By 18 I knew that my path was not going to be a “stereotypical” one. I knew this weird kid was headed somewhere else. I was of two minds about it at times. I loved the world around me but struggled to find that connection in humans at the same level of passion and propensity as mine. So I took a different journey. Maybe a lonely one at times but most of the time a rewarding and fulfilling one. I went to college and got a degree with honours (first in my family to do so), I left my small town and moved 8 hours away to the city. I lived alone, I worked, I read, I saw bands, I wrote, I made some of my first real friends, I lost my virginity, I drank too much, I battled with chronic bipolar depression and anxiety and later borderline personality disorder. I fell down many times and got back up just as many.
Despite having the worst luck in life, with money, with jobs, with friendships, with relationships, I continued to anchor those pitfalls into something to fight against both internally and externally. Trust me, that was not easy. I worked and I worked and eventually I created a great career in publishing that lead to a position in England. I never thought I’d leave Australia let alone move to the UK, travel to Germany, Spain and Italy.
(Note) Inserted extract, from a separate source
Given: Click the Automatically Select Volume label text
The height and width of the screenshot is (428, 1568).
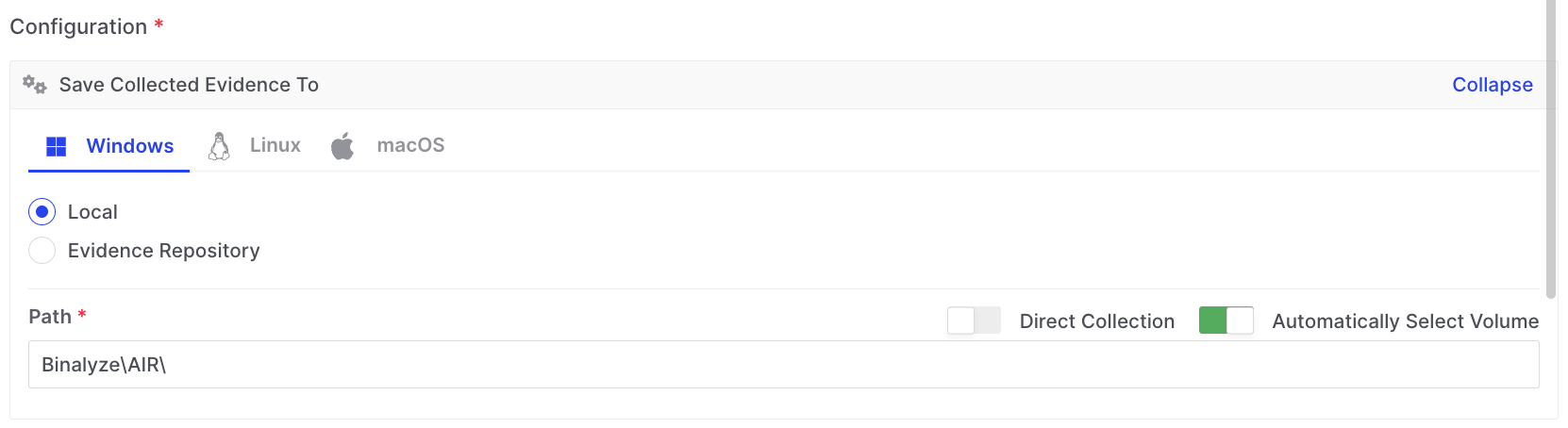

On the side I wrote and I wrote and started a blog and printed two poetry books and put out a necklace collection. My longest relationship was with my dog named Bowie (after David of course) who was my closest friend in this world for 14 years.
People went on around me to grow careers, relationships, families,mbuild businesses, buy houses and all that typical palava. Me, I rented a room in a share house, watched films, read, wrote and went to shows just like I always had and worked a day job. I battled mental illness and physical illness of various forms and various severities but just kept hanging on. But then something started to shift. I started to feel a strange inner guilt as 40 approached. The more I got asked have you got a man or are you seeing anyone special? Aren’t you worried about not having savings or property? Do you want kids, cause you’re getting on? I started to for the first time feel like there was something I missed or maybe something I did wrong because I couldn’t achieve any of those things and still haven’t. The irony is most of those questions came from women not men.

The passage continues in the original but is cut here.